Past Exhibitions

Worlding

January 5 - February 18, 2017

-Kolman & Pryor Gallery’s  first exhibition of 2017 is Worlding, a bold foray into alternative realities that compels us to experience identity and culture, landscape and consumerism; and popular culture and technology with fresh eyes. Co-curated by gallery co-owner and curator, Patrick K. Pryor, and gallery artist, Kate Casanova, Worlding brings together six artists working in diverse media who create work informed by their culturally specific perspectives: Andrea CarlsonPreston Drum, Andy DuCett, Nicole Gordon, Sarah Faye McPherson and Lamar Peterson. Worlding opens January 5 and closes February 18, 2017. A free artist reception will be held on Saturday, January 21, 7-9 p.m.

The exhibition explores world making, a subject that Casanova has explored in her own artistic investigations into non-human perspectives. “One’s worldview is largely shaped by your identity. You may be in the same room with someone or something, but it doesn’t mean you are seeing the same world,” she says.
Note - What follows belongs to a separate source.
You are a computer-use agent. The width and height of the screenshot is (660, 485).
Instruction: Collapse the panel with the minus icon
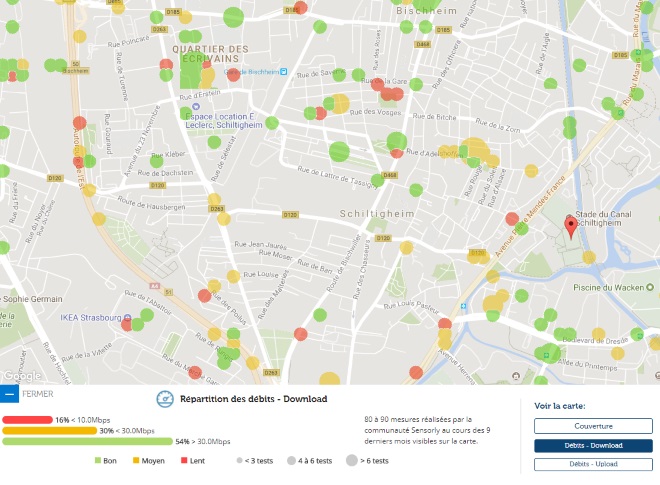pos(9,395)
“Patrick and I selected artists who remix images and objects from everyday life to create surreal worlds that reveal how very strange the idea of ‘normal’ actually is.” Andrea Carlson’s collage-like paintings deploy imagery to investigate appropriation and assimilation of Native American culture. Lamar Peterson’s work creates worlds that appear bright and playful, but look critically at domesticity, race and class through the lens of African American identity. Nicole Gordon’s vibrantly askew landscapes and Andy DuCett’s intricate installations create worlds that recombine and exaggerate contemporary life and play with ideas of memory and nostalgia through everyday objects.

“The work allows the viewer to navigate fascinating, alternative worlds that provide an expansive sense of possibility, much like digital worlds,” says Pryor. For example, Sarah Faye McPherson creates images and sculptures that merge photography and 3D digitally rendered objects. For this exhibition, she will present a sculpture that visitors can walk and sit on. Similarly, Preston Drum is creating a world out of cardboard with a video component that visitors can literally enter and immerse themselves in. Both artists play with the relationship of high and low-tech experience.
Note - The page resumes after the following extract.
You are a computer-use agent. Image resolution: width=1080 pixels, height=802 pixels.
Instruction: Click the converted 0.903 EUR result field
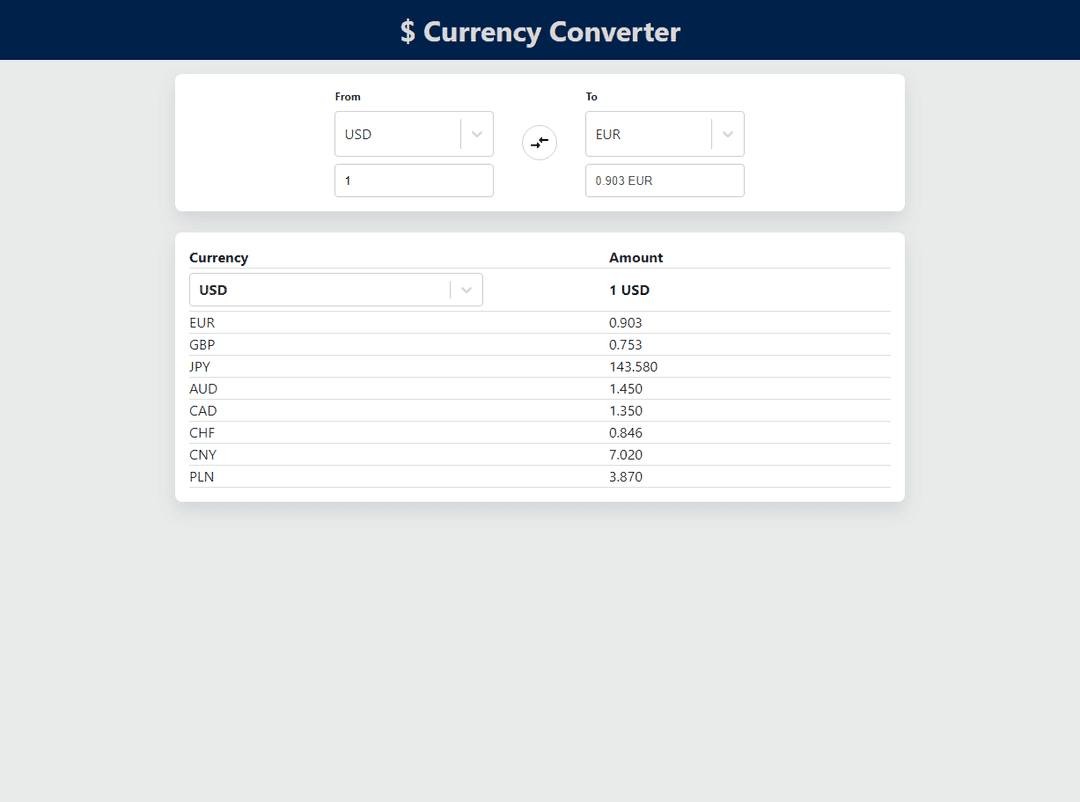point(664,181)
Unifying all of the work in Worlding, is its accessibility. The visually rich and colorful artworks run the gamut from serious to lighter subjects. Their visual appeal makes it possible to enter into sometimes difficult conversations around such subjects as identity, the environment, and consumerism, to name a few. This exhibition will draw viewers in by creating a sense of wonder, but won’t let them off the hook.